In the previous blog post, I covered the rules included in the “*Eliminate Distinct*“, “*Finish Analysis*“, “*Union*“, “*OptimizeLimitZero*“, “*LocalRelation early*“, “*Pullup Correlated Expressions*“, and “*Subquery*” batches. This blog post carries on to cover the remaining Optimizer batches, including “*Replace Operators*“, “*Aggregate*“, and part of “*Operator Optimisation*” (the largest batch with 30+ rules).

##### Replace Operators

Some SQL operators, such as Except or Intersect, can be implemented with existing operators. There is no need to create those operators from scratch with repetitive transformation logic. The “*Replace Operators*” batch includes the rules for replacing those operators in a logical plan with the existing operators.

- ReplaceIntersectWithSemiJoin
- ReplaceExceptWithFilter
- ReplaceExceptWithAntiJoin
- ReplaceDistinctWithAggregate
- RewriteExceptAll
- RewriteIntersectAll

*ReplaceIntersectWithSemiJoin*

The *ReplaceIntersectWithSemiJoin *rule replaces an Intersect operator in a logical plan with a left-semi join operator. An Intersect clause in SQL is used to combine two datasets by returning only the rows existing in both datasets. This logic can be implemented with a left-semi join operation.

Taking the following query as an example, from the comparison of the analysed logical plan and the optimised logical plan, we can see that the Intersect operator is replaced with a LeftSemiJoin with join condition on each Project attribute and a Distinct operation is made to the output of the left-semi join.
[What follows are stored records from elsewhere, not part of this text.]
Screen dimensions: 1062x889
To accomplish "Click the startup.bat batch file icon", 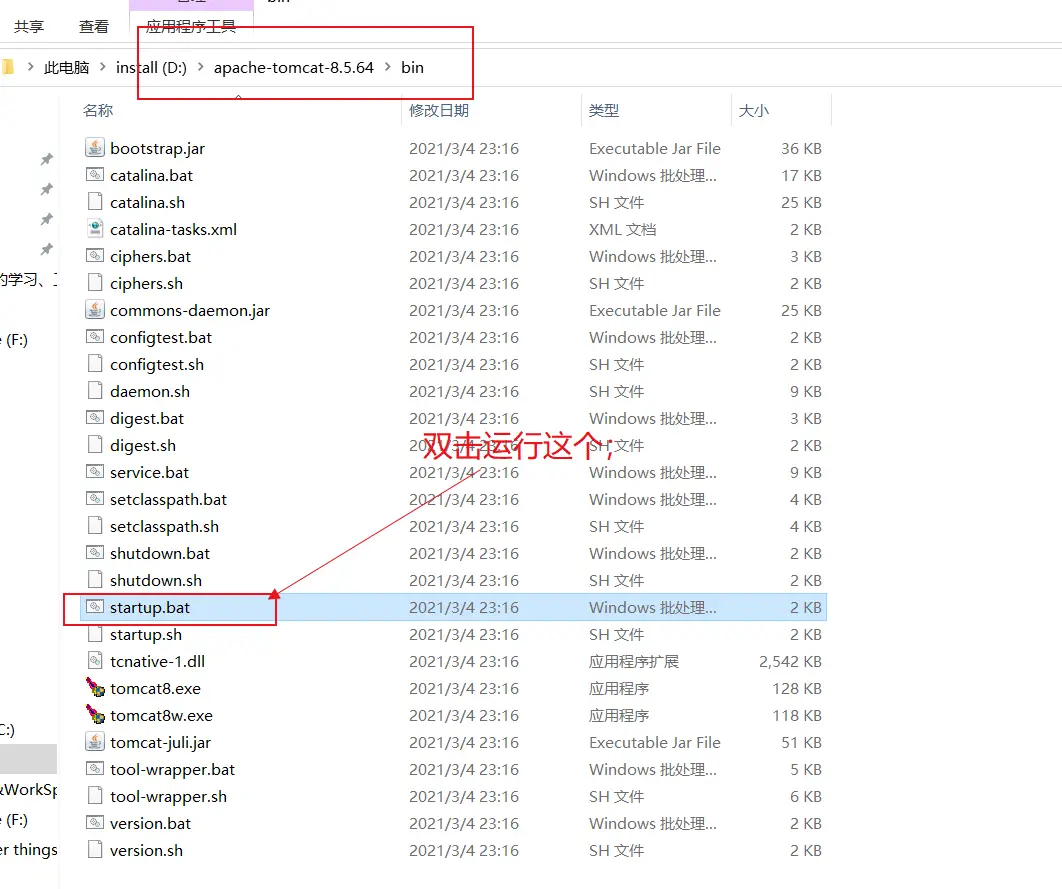I will 95,607.
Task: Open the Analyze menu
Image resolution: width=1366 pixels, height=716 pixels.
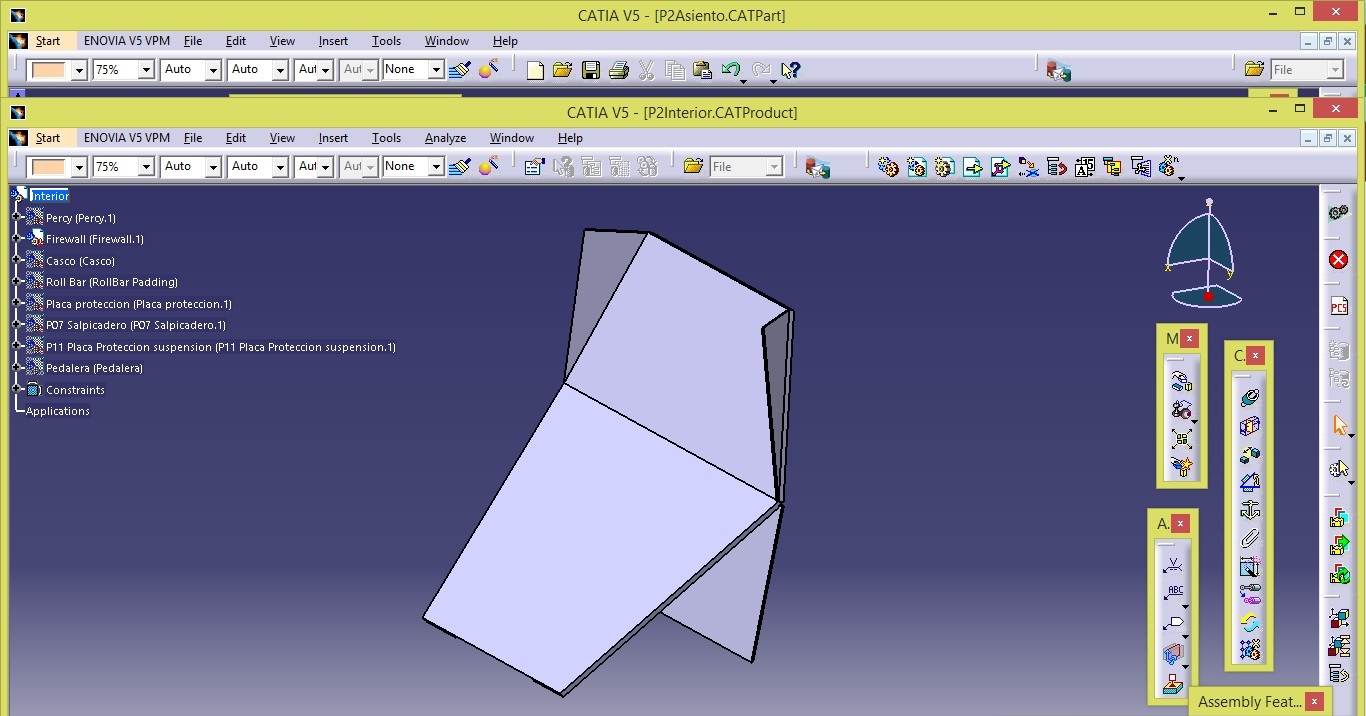Action: (x=445, y=138)
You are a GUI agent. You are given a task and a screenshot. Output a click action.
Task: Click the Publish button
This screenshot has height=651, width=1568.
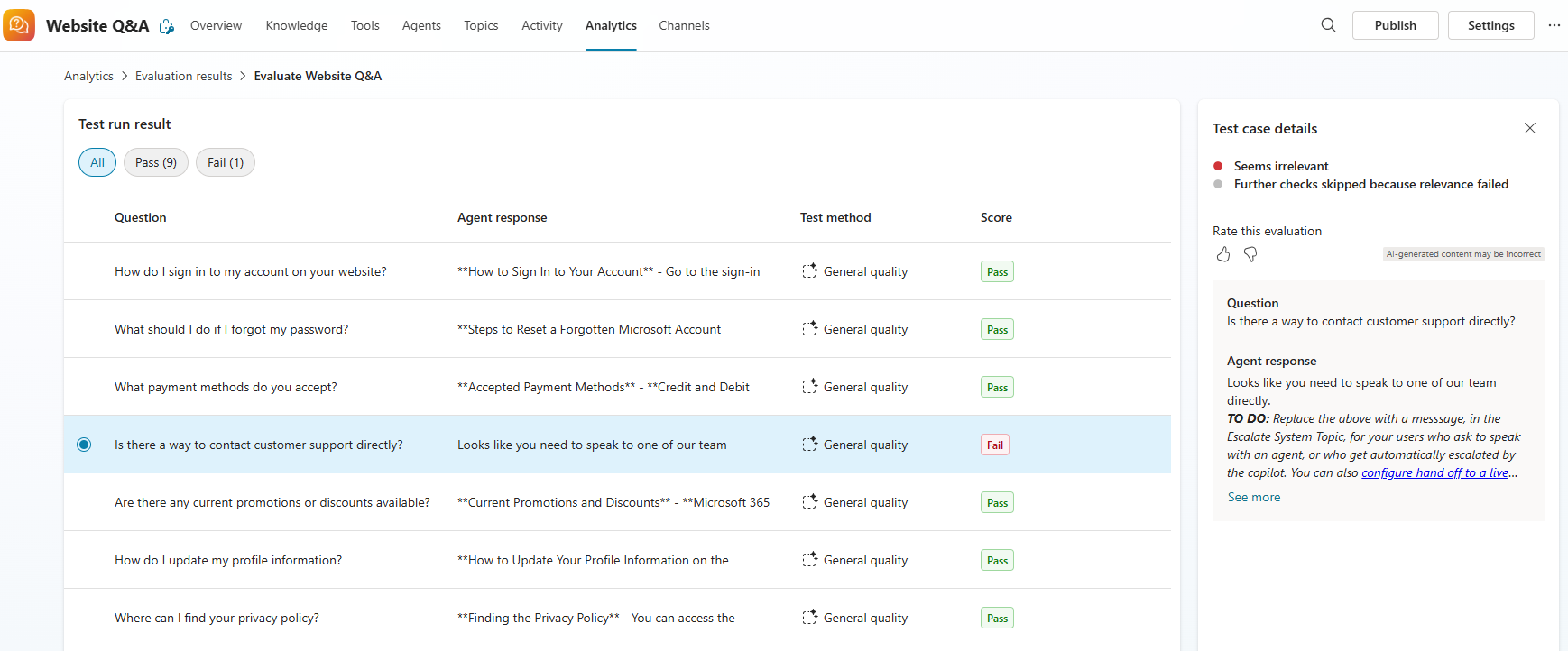(x=1395, y=25)
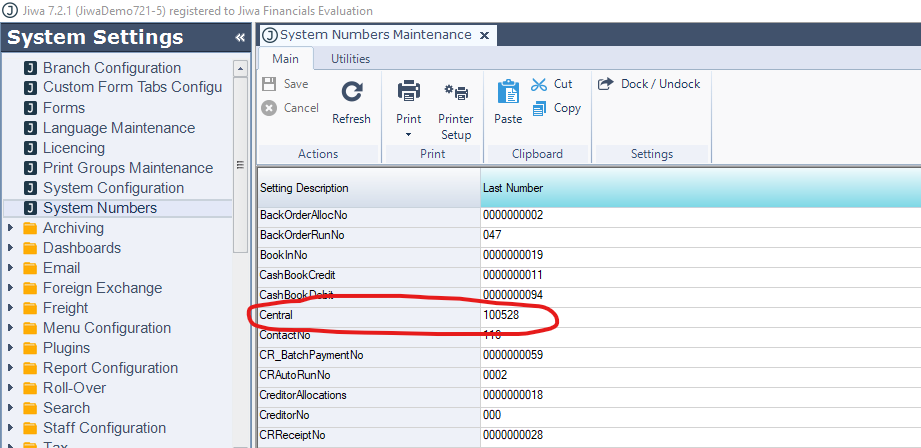The image size is (921, 448).
Task: Switch to the Utilities ribbon tab
Action: (x=350, y=59)
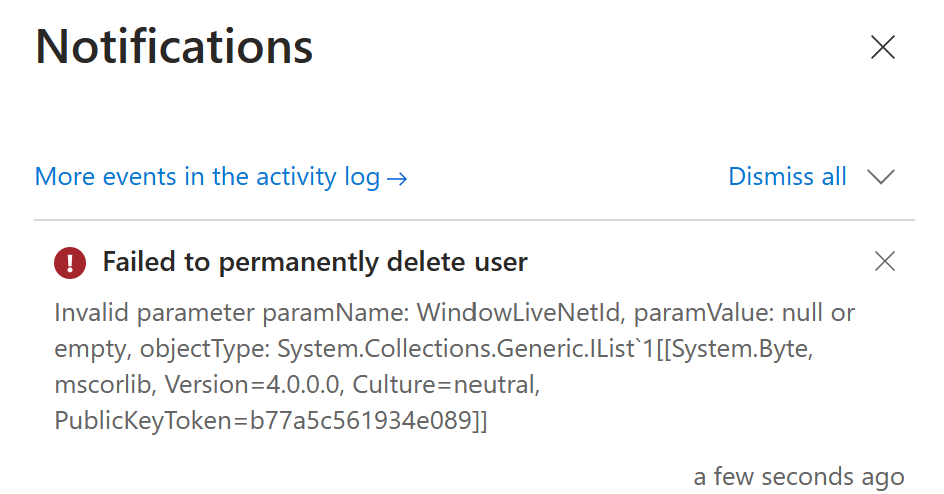Select the Invalid parameter error message text
944x494 pixels.
pyautogui.click(x=455, y=366)
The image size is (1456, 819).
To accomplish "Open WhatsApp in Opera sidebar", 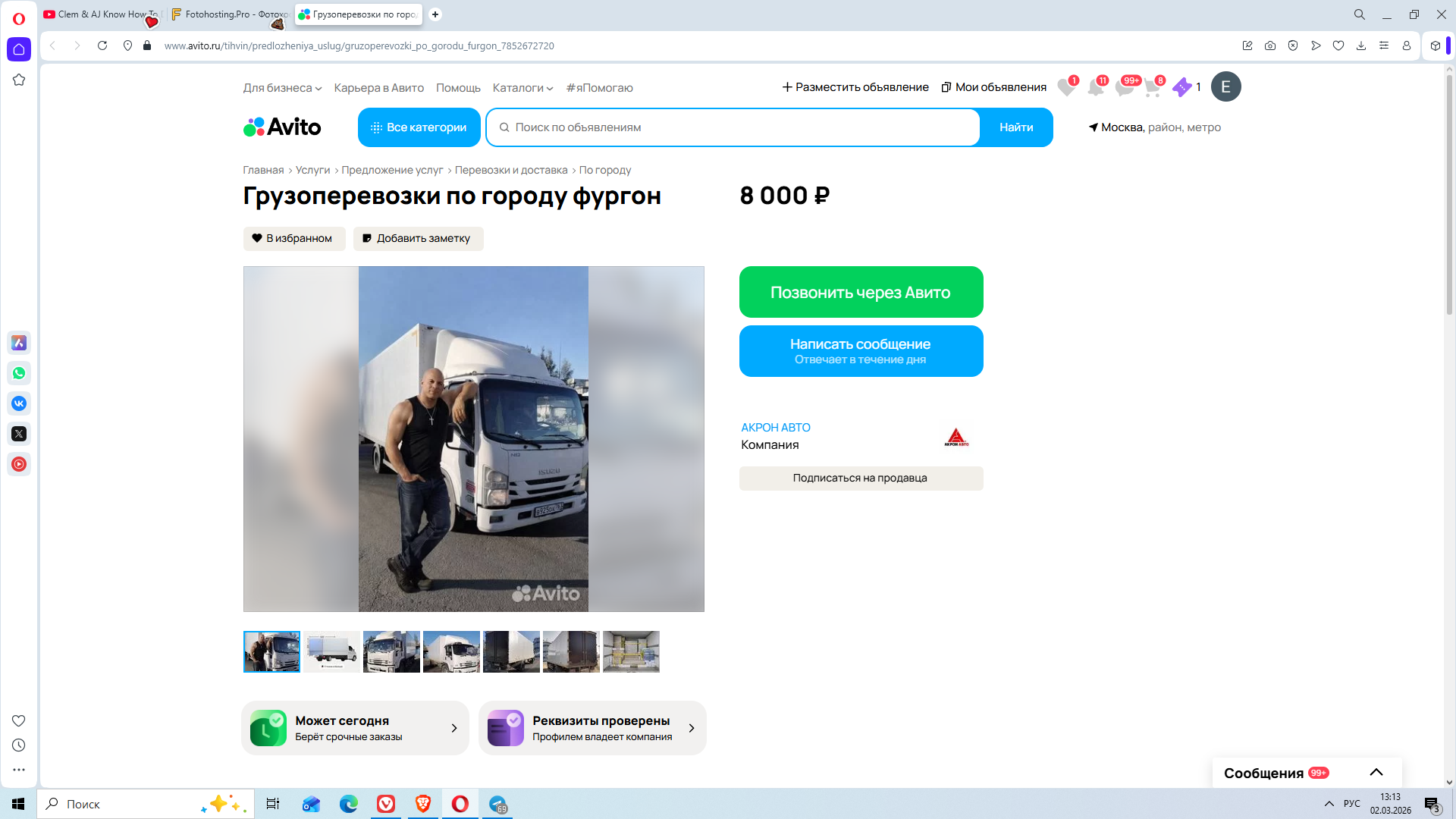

The optimised logical plan can be represented as the query below.

*ReplaceExceptWithFilter*

An Except SQL operator is used to combine two datasets by returning the rows available in the left-side dataset but not in the right-side dataset, which can be understood as a subtract operation of two datasets. When the datasets involved in the Exceptor operator are purely transformed with filtering, the Except operator can be replaced with a filter combining the left-side dataset filtering condition and the flipped right-side dataset filtering condition.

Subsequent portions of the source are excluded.